Life in the Bike Lane

Tom Frady


Most articles I read about staying safe on a bike are written for urban areas. Areas with heavy traffic, controlled by stop lights at every block, where a bike rider can actually keep up with traffic and, often, become part of it.


While it is sometimes unavoidable, the average road cyclist has no desire to ride city streets, albeit a cyclist in this area will have occasion to be “downtown” in Roseville or Rocklin making his way to the donut shop.


Towns crammed into hilly geography (and possibly divided by a major highway), like Auburn and Newcastle, can be a challenge due to twisting and narrow streets. The valley towns (Rocklin, Roseville, etc.), may have more traffic, but have wider streets and more bike lanes.


But if you head north to Camp Far West Lake or Sheridan, west to Nicolaus or east toward Auburn and Penryn you will be on rural roads, often narrow, sometimes with no shoulder and never with any bike lanes.
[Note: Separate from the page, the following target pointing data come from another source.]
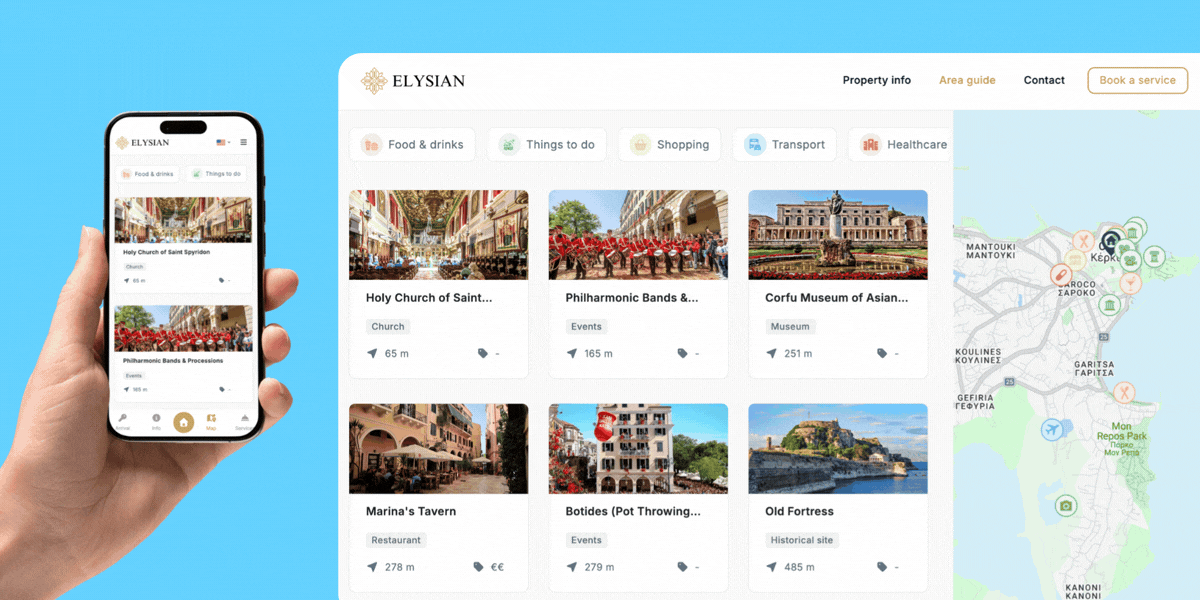Tap the Info icon in phone bottom bar
Viewport: 1200px width, 600px height.
point(156,420)
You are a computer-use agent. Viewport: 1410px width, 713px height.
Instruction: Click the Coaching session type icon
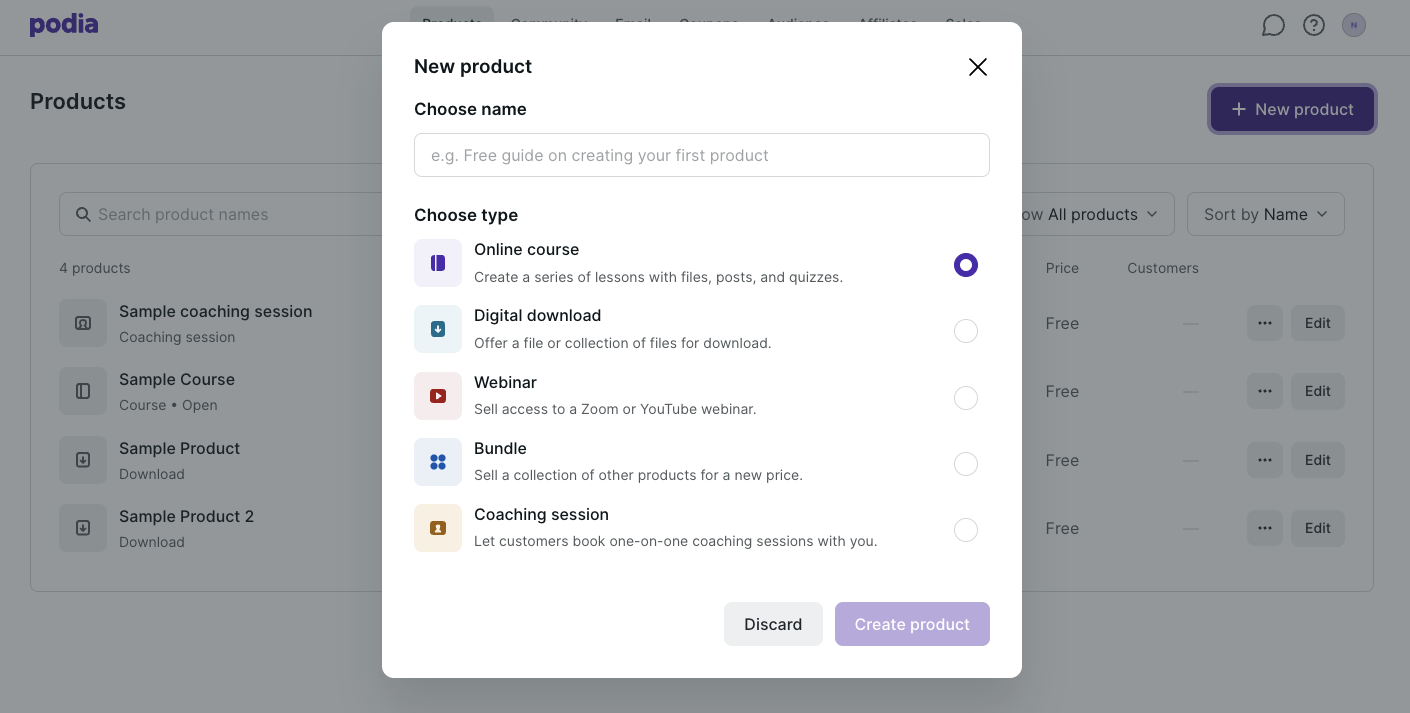tap(438, 528)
Even with spectacular views, one’s mind can wander. It can be the same for drivers.


Here are some thoughts about riding safely in rural areas.


Drivers don’t expect to see cyclists out in the country. Even on relatively straight roads, you can be at the bottom of small hill, in the shadow of a big oak tree when a driver (who may be going a bit fast) crests the hill and suddenly sees you. On the more curvaceous roads, there may be blind corners at which a driver might be surprised to suddenly see a slow-moving bike rider. This is a good time for you to be as conspicuous as possible. Bright clothing and daytime lights are a must.

Of course, ride as far to the right as safe in these situations.


One last thing on visibility. There is some strength in numbers. A group of riders with hi-vis jerseys and blinking lights will be seen when the solo rider won’t.


My bike club requires all riders to have rearview mirror. I wouldn’t ride without one. I might start wearing one when I am walking at the Galleria (I haven’t been to the Galleria in years, however). It is very helpful to know there is a car coming behind you. Let the rest of your group know, too, with a loud “car back”. Be aware of driveways and roads coming in from the right. It is not unusual for a driver to speed past you, only to slow down quickly to make that right turn. This is a major cause of car-bike accidents.


Be aware that riding into the low sun can make you invisible to a driver coming from behind. Keep this in mind if you are out at sunrise or sunset.


If an on-coming car is passing another on-coming car on a narrow road and you get there at the same time on your bike, you may be able to count the stars in the logo on the grill of an accelerating Subaru Forester before the driver sees you. When you see a car coming toward you, check to see if there is an impatient driver waiting to pass. A high-lumen blinking head light can make you more visible in this situation.


If you need to stop, find a highly visible spot, preferably more than just a wide spot on the shoulder. Find a drive way. Shade is nice, but it also can make you invisible.

We bike riders accept there is a certain amount of risk involved in the sport. Do everything you can to lessen that risk.